Work to be completed:
Please translate this sentence from the post on intuition into Spanish: "There is both rational and irrational intuition, and unless you specify a definition, you are not being clear."

Page excerpt:

Re: Metarationality (was: JOIN: Alden Streeter)

From: James Rogers (jamesr@best.com)
Date: Sat Aug 24 2002 - 11:59:20 MDT


On 8/23/02 6:57 PM, "Ben Goertzel" <ben@goertzel.org> wrote:
>
> I champion conscious reason, but also intuition. I see intuition as
> unconscious reason, adept at piecing together a huge number of pieces of
> weak evidence in statistical and creative ways. Intuition can do some
> things that conscious reason cannot, because of conscious reason's limited
> channel capacity. However, human intuition is also inextricably bound up
> with human emotion, which is also irrational.

I don't think you are using "intuition" the same way as the pedestrian
vernacular. There is both rational and irrational intuition, and unless you
specify a definition, you are not being clear.

An irrational intuition/belief is one where the premise(s) have a null
prior. A rational intuition/belief is one where the premise(s) have a
non-null prior. While you may not be able to "prove" your belief/intuition
in this framework, you can reasonably assert the rationality IF you can
demonstrate valid priors for the premises regardless of a lack of evidence
for the specific position.

As commonly used, "intuition" pretty much means that you haven't even
evaluated the priors of the premise. For most people, intuition encompasses
a wide range of beliefs, and for some of these even casual analysis would
demonstrate the irrationality/incorrectness of them. It is like so-called
"common sense", which frequently encompasses beliefs that can be trivially
demonstrated to be false but which remain common beliefs nonetheless;
"intuition" is typically used as a logical fallacy of the same construction.
If you've actually evaluated the priors in any type of rigorous fashion, it
becomes "reasoning" and "rational" no matter how weak the association. In
essence, "intuition" is short for "talking out your ass" as typically used.
If you had a valid construction for your intuition you wouldn't call it
"intuition", you'd call it "reason". I think this is what people are
objecting to.

Of course, some intuition is just lazy thinking i.e. partial evaluation of
the priors and fudging the rest for any number of reasons. Which is
probably what we are actually talking about here. I guess you could call
this "expert intuition" (which makes it no more correct, but perhaps gives
it a higher probability of being correct).

Creativity in thinking may stem from the mind picking up patterns as you
brute force the prior evaluation when evaluating something.

 
> In future AI minds, there will be intuition (in the sense of inference
> combining huge numbers of pieces of weak evidence) that is NOT as tangled up
> with emotion as human intuition is.

For all intents and purposes, "intuition" in an AI would be more correctly
called "low probability reasoning". I think most reasoning in humans from
null priors is caused by biological biases in the wetware, not as an
intrinsic function of computing machinery.

Information:
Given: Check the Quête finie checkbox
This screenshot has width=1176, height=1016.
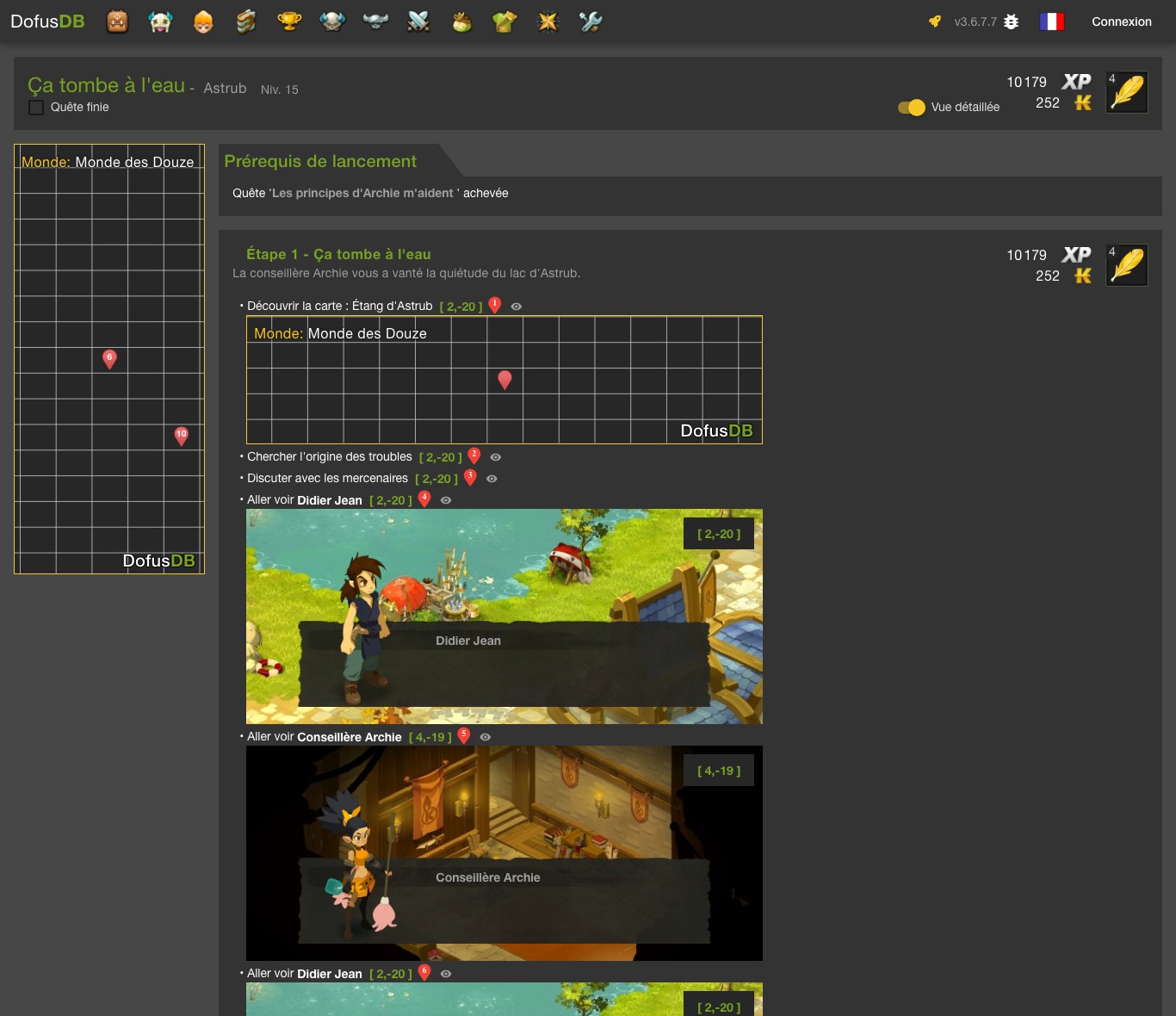Looking at the screenshot, I should pos(36,108).
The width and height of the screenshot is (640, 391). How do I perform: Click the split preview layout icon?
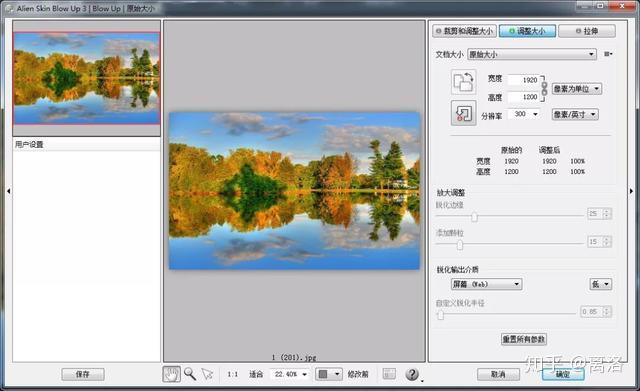click(389, 374)
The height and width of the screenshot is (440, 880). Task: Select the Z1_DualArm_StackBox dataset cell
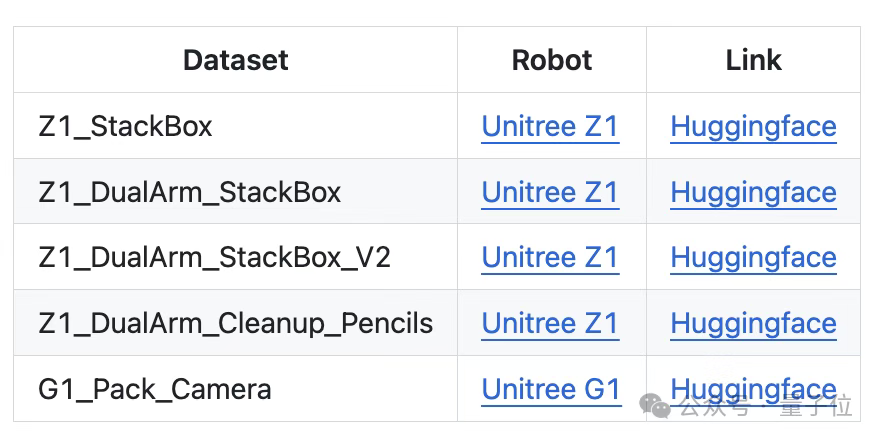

Written response:
Existe la intuición tanto racional como irracional, y a menos que especifiques una definición, no te estás expresando con claridad.